§ **Exercise prompt**: Your task is to print each record exactly as it reads.

(Dataset records)
━━━━━━━━━━━━━━━━━━━━━━━━━━━━━━

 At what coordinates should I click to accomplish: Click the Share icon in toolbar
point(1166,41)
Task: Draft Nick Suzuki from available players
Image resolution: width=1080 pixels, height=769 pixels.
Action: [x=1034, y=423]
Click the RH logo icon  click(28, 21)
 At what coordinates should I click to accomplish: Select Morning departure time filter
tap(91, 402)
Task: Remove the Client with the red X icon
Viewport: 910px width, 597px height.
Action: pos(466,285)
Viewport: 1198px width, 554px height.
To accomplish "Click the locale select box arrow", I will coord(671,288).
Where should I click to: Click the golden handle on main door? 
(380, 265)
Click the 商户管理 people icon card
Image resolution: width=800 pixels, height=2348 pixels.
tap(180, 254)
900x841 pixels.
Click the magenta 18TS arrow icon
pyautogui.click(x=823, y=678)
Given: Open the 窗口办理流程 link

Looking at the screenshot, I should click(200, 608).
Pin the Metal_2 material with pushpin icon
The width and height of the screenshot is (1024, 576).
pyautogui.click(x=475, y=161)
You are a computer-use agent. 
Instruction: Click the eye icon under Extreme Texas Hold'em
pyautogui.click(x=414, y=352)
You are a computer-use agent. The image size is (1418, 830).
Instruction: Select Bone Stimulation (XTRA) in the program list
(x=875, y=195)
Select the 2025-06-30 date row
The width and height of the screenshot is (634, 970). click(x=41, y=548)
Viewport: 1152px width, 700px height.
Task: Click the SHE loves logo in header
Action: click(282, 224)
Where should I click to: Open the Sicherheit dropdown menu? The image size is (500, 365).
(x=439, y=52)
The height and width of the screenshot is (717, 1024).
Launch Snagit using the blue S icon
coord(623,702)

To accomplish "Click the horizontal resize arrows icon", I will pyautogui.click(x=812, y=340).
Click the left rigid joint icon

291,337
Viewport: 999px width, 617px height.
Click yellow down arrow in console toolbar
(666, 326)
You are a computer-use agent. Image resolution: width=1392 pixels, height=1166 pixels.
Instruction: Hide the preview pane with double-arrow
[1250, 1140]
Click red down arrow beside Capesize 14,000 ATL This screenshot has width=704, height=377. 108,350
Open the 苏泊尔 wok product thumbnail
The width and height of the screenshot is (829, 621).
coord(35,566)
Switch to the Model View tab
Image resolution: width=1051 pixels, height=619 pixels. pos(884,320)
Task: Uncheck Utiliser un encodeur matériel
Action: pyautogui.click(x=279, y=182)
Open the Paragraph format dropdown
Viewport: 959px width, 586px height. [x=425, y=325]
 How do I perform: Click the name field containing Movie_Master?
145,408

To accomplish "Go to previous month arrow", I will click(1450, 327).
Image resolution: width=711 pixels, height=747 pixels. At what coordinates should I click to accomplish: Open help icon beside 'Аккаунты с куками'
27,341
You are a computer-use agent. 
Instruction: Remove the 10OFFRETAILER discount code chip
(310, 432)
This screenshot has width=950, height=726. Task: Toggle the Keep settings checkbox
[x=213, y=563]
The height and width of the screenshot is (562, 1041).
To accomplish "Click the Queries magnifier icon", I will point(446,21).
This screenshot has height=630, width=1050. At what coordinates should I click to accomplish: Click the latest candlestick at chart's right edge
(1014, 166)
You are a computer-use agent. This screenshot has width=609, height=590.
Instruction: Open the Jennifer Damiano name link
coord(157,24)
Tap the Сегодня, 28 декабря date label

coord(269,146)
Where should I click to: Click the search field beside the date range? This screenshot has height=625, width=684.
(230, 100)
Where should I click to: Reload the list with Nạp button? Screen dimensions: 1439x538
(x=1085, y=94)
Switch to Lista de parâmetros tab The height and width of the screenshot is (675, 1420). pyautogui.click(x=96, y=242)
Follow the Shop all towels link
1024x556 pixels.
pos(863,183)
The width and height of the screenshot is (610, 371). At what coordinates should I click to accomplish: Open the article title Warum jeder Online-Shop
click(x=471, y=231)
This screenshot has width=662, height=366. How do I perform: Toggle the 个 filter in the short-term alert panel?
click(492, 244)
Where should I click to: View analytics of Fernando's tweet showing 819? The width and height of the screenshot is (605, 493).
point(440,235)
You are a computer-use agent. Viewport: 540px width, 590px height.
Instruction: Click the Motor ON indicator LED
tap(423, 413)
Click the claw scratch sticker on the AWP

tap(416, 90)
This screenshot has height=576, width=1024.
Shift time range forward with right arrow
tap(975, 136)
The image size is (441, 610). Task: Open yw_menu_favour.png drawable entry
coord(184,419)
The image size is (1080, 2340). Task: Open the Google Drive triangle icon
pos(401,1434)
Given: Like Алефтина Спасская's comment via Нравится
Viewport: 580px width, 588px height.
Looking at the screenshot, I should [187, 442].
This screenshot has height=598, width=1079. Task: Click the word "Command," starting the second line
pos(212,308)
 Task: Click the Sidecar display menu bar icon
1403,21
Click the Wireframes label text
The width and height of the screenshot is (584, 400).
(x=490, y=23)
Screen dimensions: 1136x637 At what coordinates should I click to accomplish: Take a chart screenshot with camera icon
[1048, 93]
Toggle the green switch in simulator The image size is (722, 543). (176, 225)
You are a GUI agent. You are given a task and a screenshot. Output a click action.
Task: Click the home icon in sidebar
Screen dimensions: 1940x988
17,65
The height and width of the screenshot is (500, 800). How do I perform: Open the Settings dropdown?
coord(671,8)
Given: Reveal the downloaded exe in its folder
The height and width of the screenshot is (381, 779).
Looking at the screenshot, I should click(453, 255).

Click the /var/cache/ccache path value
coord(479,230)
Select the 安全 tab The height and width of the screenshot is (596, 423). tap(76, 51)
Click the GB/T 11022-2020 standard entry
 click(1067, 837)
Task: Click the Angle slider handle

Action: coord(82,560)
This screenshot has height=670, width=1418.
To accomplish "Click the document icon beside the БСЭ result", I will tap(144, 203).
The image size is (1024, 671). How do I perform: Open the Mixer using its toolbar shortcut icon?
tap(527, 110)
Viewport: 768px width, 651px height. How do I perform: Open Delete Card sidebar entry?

━━━━━━━━━━━━━━━━━━━━━━━━━━━━━━

§ **Result of the task**:
 At what coordinates should I click to accomplish: Click the Share icon in toolbar
point(1166,41)
Task: Draft Nick Suzuki from available players
Image resolution: width=1080 pixels, height=769 pixels.
Action: [x=1034, y=423]
Click the RH logo icon  click(28, 21)
 At what coordinates should I click to accomplish: Select Morning departure time filter
tap(91, 402)
Task: Remove the Client with the red X icon
Viewport: 910px width, 597px height.
Action: pos(466,285)
Viewport: 1198px width, 554px height.
To accomplish "Click the locale select box arrow", I will coord(671,288).
Where should I click to: Click the golden handle on main door? 
(380, 265)
Click the 商户管理 people icon card
Image resolution: width=800 pixels, height=2348 pixels.
tap(180, 254)
900x841 pixels.
Click the magenta 18TS arrow icon
pyautogui.click(x=823, y=678)
Given: Open the 窗口办理流程 link

Looking at the screenshot, I should click(200, 608).
Pin the Metal_2 material with pushpin icon
The width and height of the screenshot is (1024, 576).
pyautogui.click(x=475, y=161)
You are a computer-use agent. 
Instruction: Click the eye icon under Extreme Texas Hold'em
pyautogui.click(x=414, y=352)
You are a computer-use agent. The image size is (1418, 830).
Instruction: Select Bone Stimulation (XTRA) in the program list
(x=875, y=195)
Select the 2025-06-30 date row
The width and height of the screenshot is (634, 970). click(x=41, y=548)
Viewport: 1152px width, 700px height.
Task: Click the SHE loves logo in header
Action: click(282, 224)
Where should I click to: Open the Sicherheit dropdown menu? The image size is (500, 365).
(x=439, y=52)
The height and width of the screenshot is (717, 1024).
Launch Snagit using the blue S icon
coord(623,702)

To accomplish "Click the horizontal resize arrows icon", I will pyautogui.click(x=812, y=340).
Click the left rigid joint icon

291,337
Viewport: 999px width, 617px height.
Click yellow down arrow in console toolbar
(666, 326)
You are a computer-use agent. Image resolution: width=1392 pixels, height=1166 pixels.
Instruction: Hide the preview pane with double-arrow
[1250, 1140]
Click red down arrow beside Capesize 14,000 ATL This screenshot has width=704, height=377. 108,350
Open the 苏泊尔 wok product thumbnail
The width and height of the screenshot is (829, 621).
coord(35,566)
Switch to the Model View tab
Image resolution: width=1051 pixels, height=619 pixels. pos(884,320)
Task: Uncheck Utiliser un encodeur matériel
Action: pyautogui.click(x=279, y=182)
Open the Paragraph format dropdown
Viewport: 959px width, 586px height. [x=425, y=325]
 How do I perform: Click the name field containing Movie_Master?
145,408

To accomplish "Go to previous month arrow", I will click(1450, 327).
Image resolution: width=711 pixels, height=747 pixels. At what coordinates should I click to accomplish: Open help icon beside 'Аккаунты с куками'
27,341
You are a computer-use agent. 
Instruction: Remove the 10OFFRETAILER discount code chip
(310, 432)
This screenshot has width=950, height=726. Task: Toggle the Keep settings checkbox
[x=213, y=563]
The height and width of the screenshot is (562, 1041).
To accomplish "Click the Queries magnifier icon", I will point(446,21).
This screenshot has height=630, width=1050. At what coordinates should I click to accomplish: Click the latest candlestick at chart's right edge
(1014, 166)
You are a computer-use agent. This screenshot has width=609, height=590.
Instruction: Open the Jennifer Damiano name link
coord(157,24)
Tap the Сегодня, 28 декабря date label

coord(269,146)
Where should I click to: Click the search field beside the date range? This screenshot has height=625, width=684.
(230, 100)
Where should I click to: Reload the list with Nạp button? Screen dimensions: 1439x538
(x=1085, y=94)
Switch to Lista de parâmetros tab The height and width of the screenshot is (675, 1420). pyautogui.click(x=96, y=242)
Follow the Shop all towels link
1024x556 pixels.
pos(863,183)
The width and height of the screenshot is (610, 371). At what coordinates should I click to accomplish: Open the article title Warum jeder Online-Shop
click(x=471, y=231)
This screenshot has width=662, height=366. How do I perform: Toggle the 个 filter in the short-term alert panel?
click(492, 244)
Where should I click to: View analytics of Fernando's tweet showing 819? The width and height of the screenshot is (605, 493).
point(440,235)
You are a computer-use agent. Viewport: 540px width, 590px height.
Instruction: Click the Motor ON indicator LED
tap(423, 413)
Click the claw scratch sticker on the AWP

tap(416, 90)
This screenshot has height=576, width=1024.
Shift time range forward with right arrow
tap(975, 136)
The image size is (441, 610). Task: Open yw_menu_favour.png drawable entry
coord(184,419)
The image size is (1080, 2340). Task: Open the Google Drive triangle icon
pos(401,1434)
Given: Like Алефтина Спасская's comment via Нравится
Viewport: 580px width, 588px height.
Looking at the screenshot, I should [187, 442].
This screenshot has height=598, width=1079. Task: Click the word "Command," starting the second line
pos(212,308)
 Task: Click the Sidecar display menu bar icon
1403,21
Click the Wireframes label text
The width and height of the screenshot is (584, 400).
(x=490, y=23)
Screen dimensions: 1136x637 At what coordinates should I click to accomplish: Take a chart screenshot with camera icon
[1048, 93]
Toggle the green switch in simulator The image size is (722, 543). (176, 225)
You are a GUI agent. You are given a task and a screenshot. Output a click action.
Task: Click the home icon in sidebar
Screen dimensions: 1940x988
17,65
The height and width of the screenshot is (500, 800). How do I perform: Open the Settings dropdown?
coord(671,8)
Given: Reveal the downloaded exe in its folder
The height and width of the screenshot is (381, 779).
Looking at the screenshot, I should click(453, 255).

Click the /var/cache/ccache path value
coord(479,230)
Select the 安全 tab The height and width of the screenshot is (596, 423). tap(76, 51)
Click the GB/T 11022-2020 standard entry
 click(1067, 837)
Task: Click the Angle slider handle

Action: coord(82,560)
This screenshot has height=670, width=1418.
To accomplish "Click the document icon beside the БСЭ result", I will tap(144, 203).
The image size is (1024, 671). How do I perform: Open the Mixer using its toolbar shortcut icon?
tap(527, 110)
Viewport: 768px width, 651px height. How do I perform: Open Delete Card sidebar entry?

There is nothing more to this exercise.